Madame [W] [B] épouse [L] et Monsieur [S] [L] succombent à l’instance, de sorte qu’ils seront condamnés aux dépens.
Sur l’exécution provisoire
Conformément à l’article 514 du code de procédure civile, les décisions de première instance sont de droit exécutoires à titre provisoire à moins que la loi ou la décision rendue n’en dispose autrement.

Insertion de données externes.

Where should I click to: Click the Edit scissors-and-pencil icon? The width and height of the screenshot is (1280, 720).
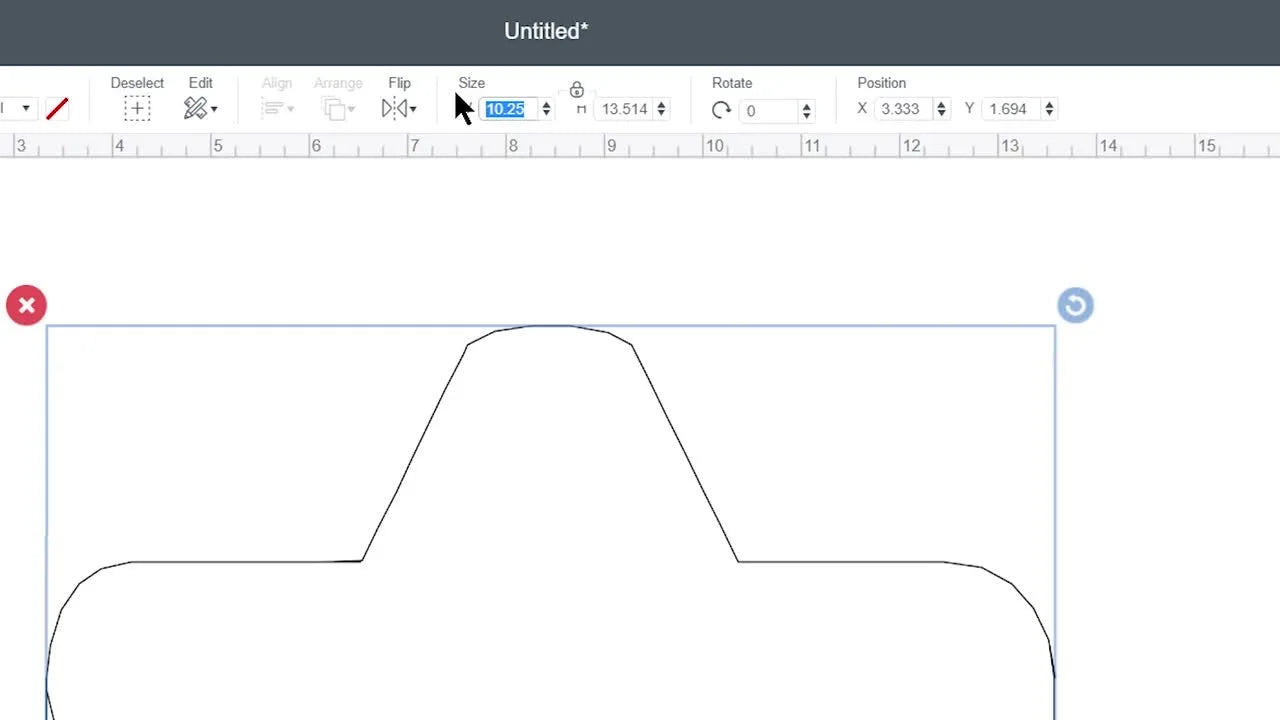[195, 108]
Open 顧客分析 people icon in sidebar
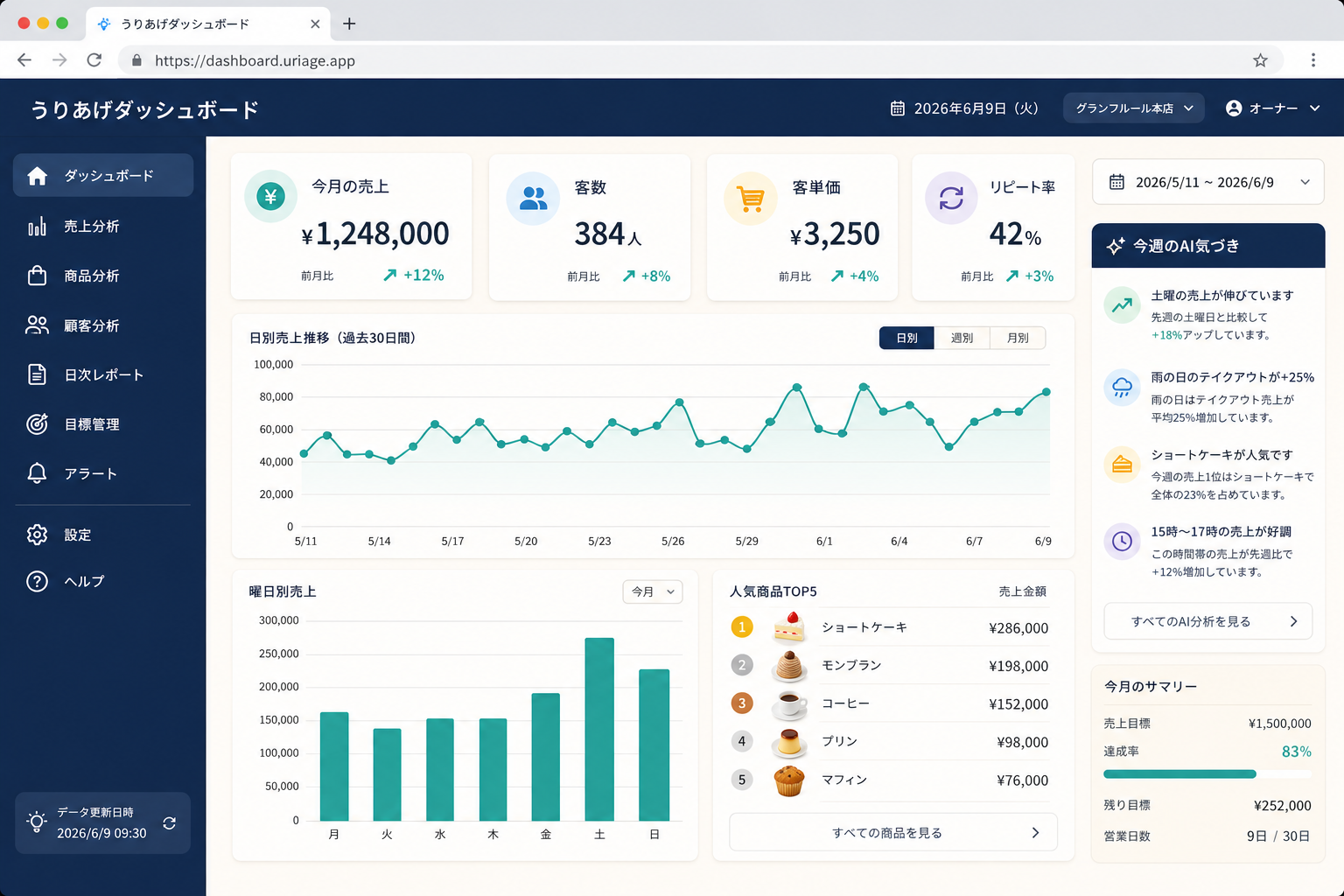Image resolution: width=1344 pixels, height=896 pixels. (37, 326)

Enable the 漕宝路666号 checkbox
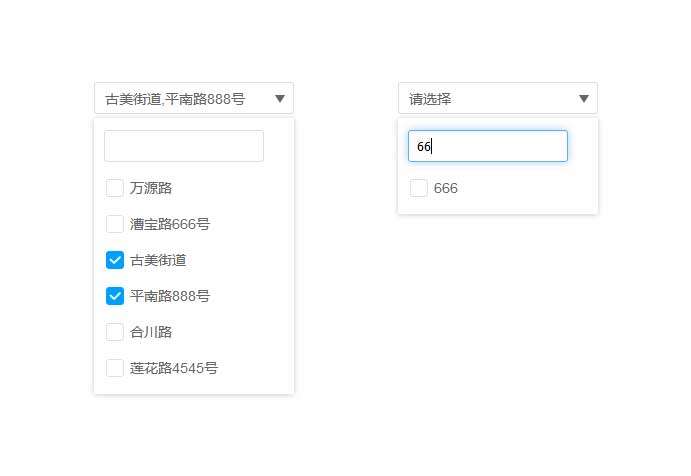115,224
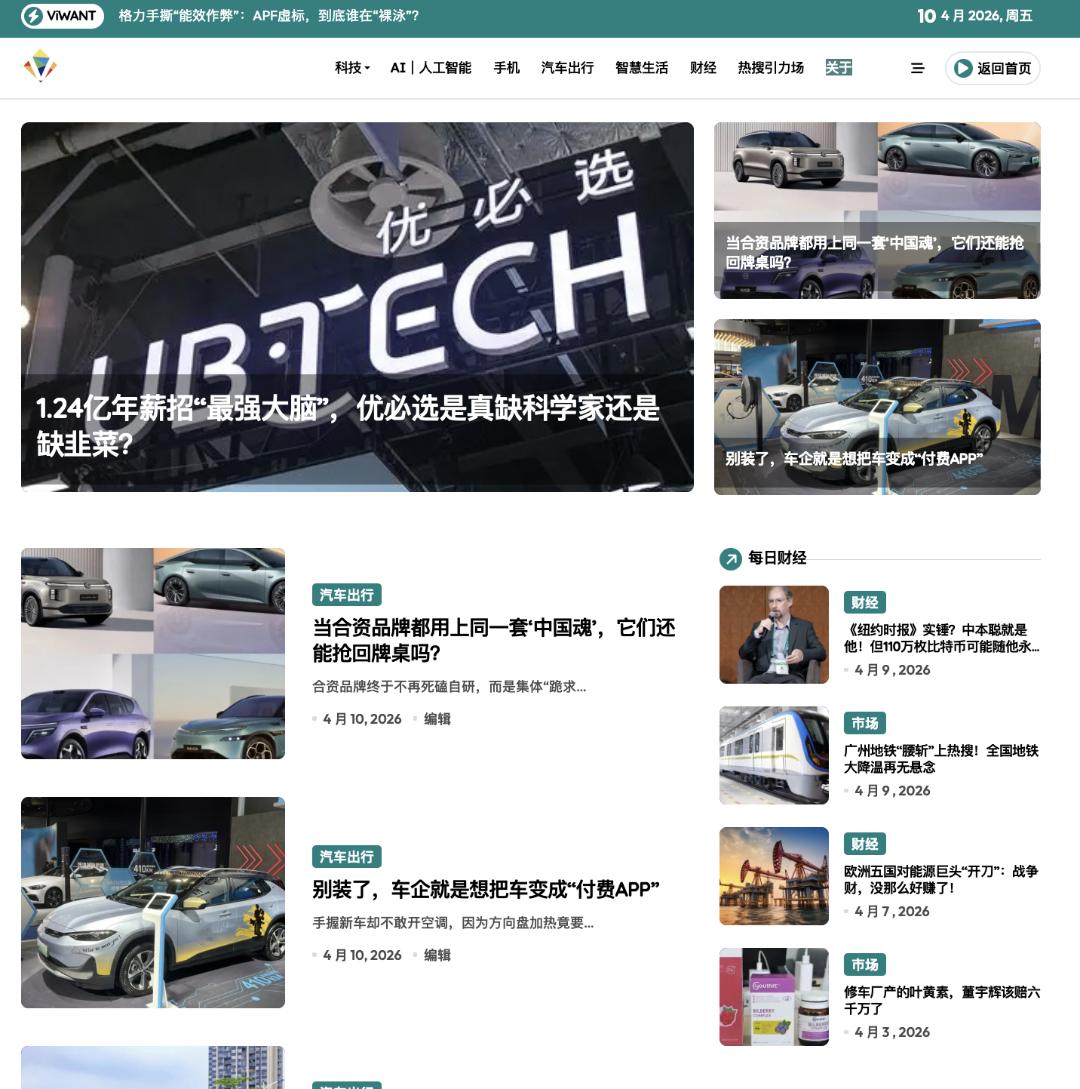Open the 修车厂产的叶黄素 article link
Screen dimensions: 1080x1089
click(941, 1000)
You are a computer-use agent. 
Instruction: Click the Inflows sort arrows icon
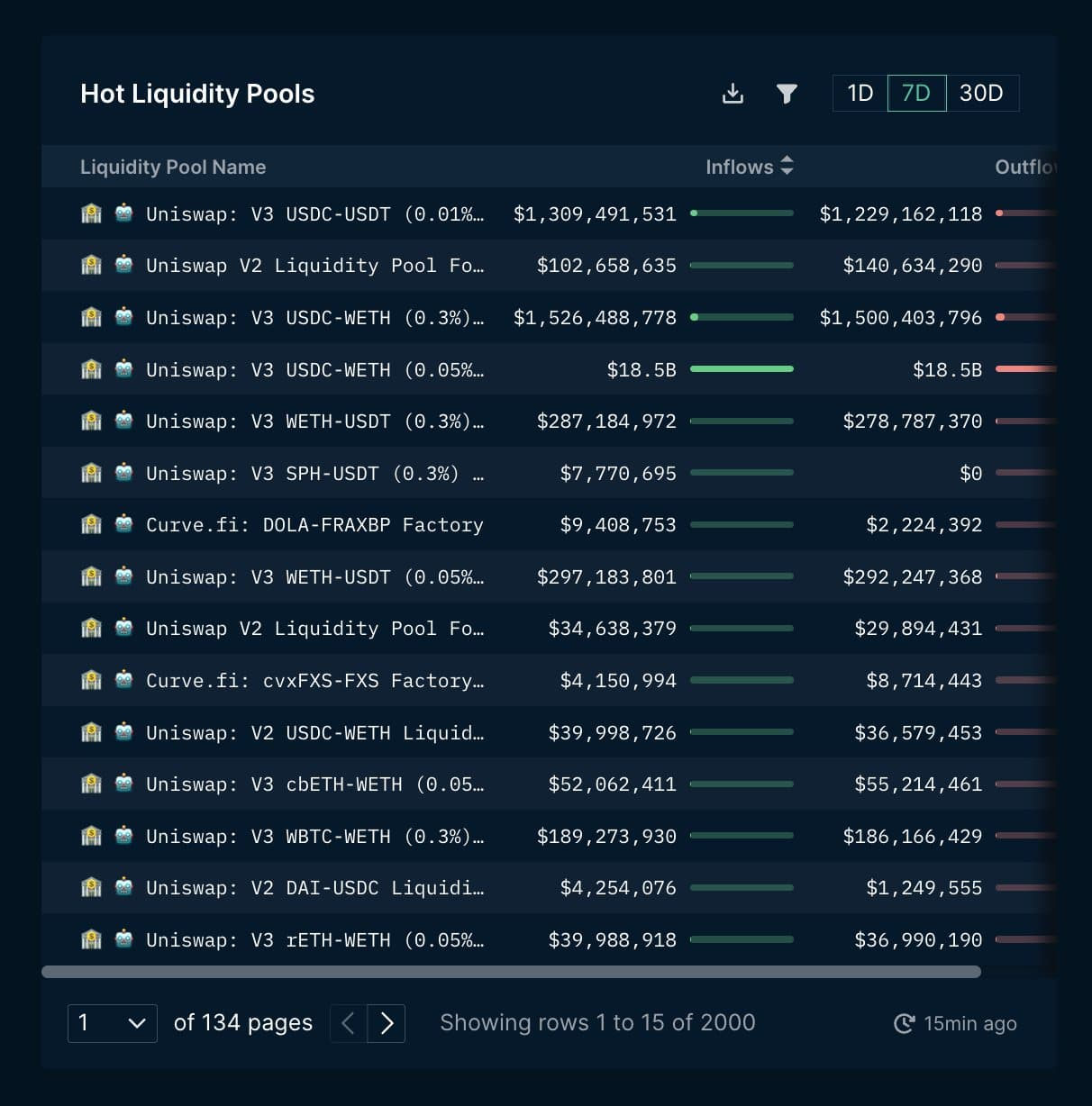pyautogui.click(x=787, y=167)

En l’espèce, compte tenu de la nature du litige et en l’absence de dispositions légales contraires, l’exécution provisoire est de droit.
PAR CES MOTIFS
Le tribunal, statuant publiquement, après débats en audience publique, par mise à disposition au greffe, par jugement réputé contradictoire et en premier ressort,
CONDAMNE Madame [W] [B] épouse [L] et Monsieur [S] [L] à verser au syndicat des copropriétaires de l’ensemble immobilier [Adresse 13], représenté par son administrateur provisoire, la SELARL [E] & Associés, la somme de 3 597,50 € au titre des charges de copropriété dues à la date du 6 août 2025, provisions de charges pour la période du 3ème trimestre 2025 incluses, ainsi que la somme de 8,38 € au titre des frais de recouvrement ;
CONDAMNE Madame [W] [B] épouse [L] et Monsieur [S] [L] à verser au syndicat des copropriétaires de l’ensemble immobilier [Adresse 13], représenté par son administrateur provisoire, la SELARL [E] & Associés, la somme de 500 € à titre de dommages-intérêts ;
DÉBOUTE le syndicat des copropriétaires de l’ensemble immobilier [Adresse 13], représenté par son administrateur provisoire, la SELARL [E] & Associés, du surplus de ses demandes ;
CONDAMNE Madame [W] [B] épouse [L] et Monsieur [S] [L] aux entiers dépens de la présente instance ;
RAPPELLE que l’exécution provisoire est de droit ;
Ainsi jugé et prononcé par mise à disposition du jugement au greffe du tribunal, le 27 janvier 2026, les parties en ayant été préalablement avisées dans les conditions prévues au deuxième alinéa de l’article 450 du code de procédure civile, la minute étant signée par la juge et par la greffière.